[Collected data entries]
▼▼▼

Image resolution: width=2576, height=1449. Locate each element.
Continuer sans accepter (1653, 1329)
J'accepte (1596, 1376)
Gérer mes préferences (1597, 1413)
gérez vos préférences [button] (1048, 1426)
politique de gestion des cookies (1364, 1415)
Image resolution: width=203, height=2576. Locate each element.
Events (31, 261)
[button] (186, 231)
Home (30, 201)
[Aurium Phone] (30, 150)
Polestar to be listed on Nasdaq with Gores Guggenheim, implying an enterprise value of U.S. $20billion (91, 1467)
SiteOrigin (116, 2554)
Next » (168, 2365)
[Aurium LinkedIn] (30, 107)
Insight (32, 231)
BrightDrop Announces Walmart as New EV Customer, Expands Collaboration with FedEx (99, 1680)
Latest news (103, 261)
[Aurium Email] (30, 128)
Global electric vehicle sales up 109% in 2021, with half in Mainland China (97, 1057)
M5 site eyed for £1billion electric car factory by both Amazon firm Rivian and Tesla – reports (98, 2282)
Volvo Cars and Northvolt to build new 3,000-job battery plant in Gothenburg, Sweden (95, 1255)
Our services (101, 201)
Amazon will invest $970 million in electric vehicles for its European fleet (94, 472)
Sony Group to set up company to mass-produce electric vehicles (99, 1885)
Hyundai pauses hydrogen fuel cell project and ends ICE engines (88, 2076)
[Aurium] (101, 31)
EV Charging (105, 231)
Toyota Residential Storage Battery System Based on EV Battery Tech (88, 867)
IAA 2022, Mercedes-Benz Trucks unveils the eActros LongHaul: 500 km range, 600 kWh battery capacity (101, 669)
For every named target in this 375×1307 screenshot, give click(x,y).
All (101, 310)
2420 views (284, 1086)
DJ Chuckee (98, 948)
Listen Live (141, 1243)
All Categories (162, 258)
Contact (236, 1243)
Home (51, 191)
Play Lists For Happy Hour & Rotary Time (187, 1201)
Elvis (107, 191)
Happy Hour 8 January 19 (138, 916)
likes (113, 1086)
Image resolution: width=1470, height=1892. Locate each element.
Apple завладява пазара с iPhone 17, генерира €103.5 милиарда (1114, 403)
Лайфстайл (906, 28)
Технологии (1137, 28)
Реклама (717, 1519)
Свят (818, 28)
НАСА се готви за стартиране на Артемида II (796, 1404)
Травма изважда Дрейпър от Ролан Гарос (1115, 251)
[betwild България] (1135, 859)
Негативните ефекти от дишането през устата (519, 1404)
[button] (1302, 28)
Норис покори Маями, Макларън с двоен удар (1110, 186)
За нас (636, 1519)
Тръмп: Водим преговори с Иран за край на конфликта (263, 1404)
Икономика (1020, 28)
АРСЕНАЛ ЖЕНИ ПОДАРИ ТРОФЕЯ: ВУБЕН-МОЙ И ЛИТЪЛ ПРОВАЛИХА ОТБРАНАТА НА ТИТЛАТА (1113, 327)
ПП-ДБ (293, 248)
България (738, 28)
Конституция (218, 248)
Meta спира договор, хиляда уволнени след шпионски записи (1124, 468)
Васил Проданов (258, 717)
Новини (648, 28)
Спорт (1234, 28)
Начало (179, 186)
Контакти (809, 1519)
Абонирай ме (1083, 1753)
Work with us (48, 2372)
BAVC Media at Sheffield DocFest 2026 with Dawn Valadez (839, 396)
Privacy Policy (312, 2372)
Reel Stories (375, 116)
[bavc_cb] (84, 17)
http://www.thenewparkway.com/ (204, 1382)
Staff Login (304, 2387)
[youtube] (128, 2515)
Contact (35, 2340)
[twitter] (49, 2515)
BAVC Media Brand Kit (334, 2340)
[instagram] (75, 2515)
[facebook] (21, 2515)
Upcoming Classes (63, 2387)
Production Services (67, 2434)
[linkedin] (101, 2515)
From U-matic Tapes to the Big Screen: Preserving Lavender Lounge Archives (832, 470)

▲▲▲

Task to carry out —
Set down the lines of the records exactly, from the first one through the line containing "Contact (236, 1243)", and add nothing else.

Answer box —
Image resolution: width=2576, height=1449. Locate each element.
Continuer sans accepter (1653, 1329)
J'accepte (1596, 1376)
Gérer mes préferences (1597, 1413)
gérez vos préférences [button] (1048, 1426)
politique de gestion des cookies (1364, 1415)
Image resolution: width=203, height=2576. Locate each element.
Events (31, 261)
[button] (186, 231)
Home (30, 201)
[Aurium Phone] (30, 150)
Polestar to be listed on Nasdaq with Gores Guggenheim, implying an enterprise value of U.S. $20billion (91, 1467)
SiteOrigin (116, 2554)
Next » (168, 2365)
[Aurium LinkedIn] (30, 107)
Insight (32, 231)
BrightDrop Announces Walmart as New EV Customer, Expands Collaboration with FedEx (99, 1680)
Latest news (103, 261)
[Aurium Email] (30, 128)
Global electric vehicle sales up 109% in 2021, with half in Mainland China (97, 1057)
M5 site eyed for £1billion electric car factory by both Amazon firm Rivian and Tesla – reports (98, 2282)
Volvo Cars and Northvolt to build new 3,000-job battery plant in Gothenburg, Sweden (95, 1255)
Our services (101, 201)
Amazon will invest $970 million in electric vehicles for its European fleet (94, 472)
Sony Group to set up company to mass-produce electric vehicles (99, 1885)
Hyundai pauses hydrogen fuel cell project and ends ICE engines (88, 2076)
[Aurium] (101, 31)
EV Charging (105, 231)
Toyota Residential Storage Battery System Based on EV Battery Tech (88, 867)
IAA 2022, Mercedes-Benz Trucks unveils the eActros LongHaul: 500 km range, 600 kWh battery capacity (101, 669)
For every named target in this 375×1307 screenshot, give click(x,y).
All (101, 310)
2420 views (284, 1086)
DJ Chuckee (98, 948)
Listen Live (141, 1243)
All Categories (162, 258)
Contact (236, 1243)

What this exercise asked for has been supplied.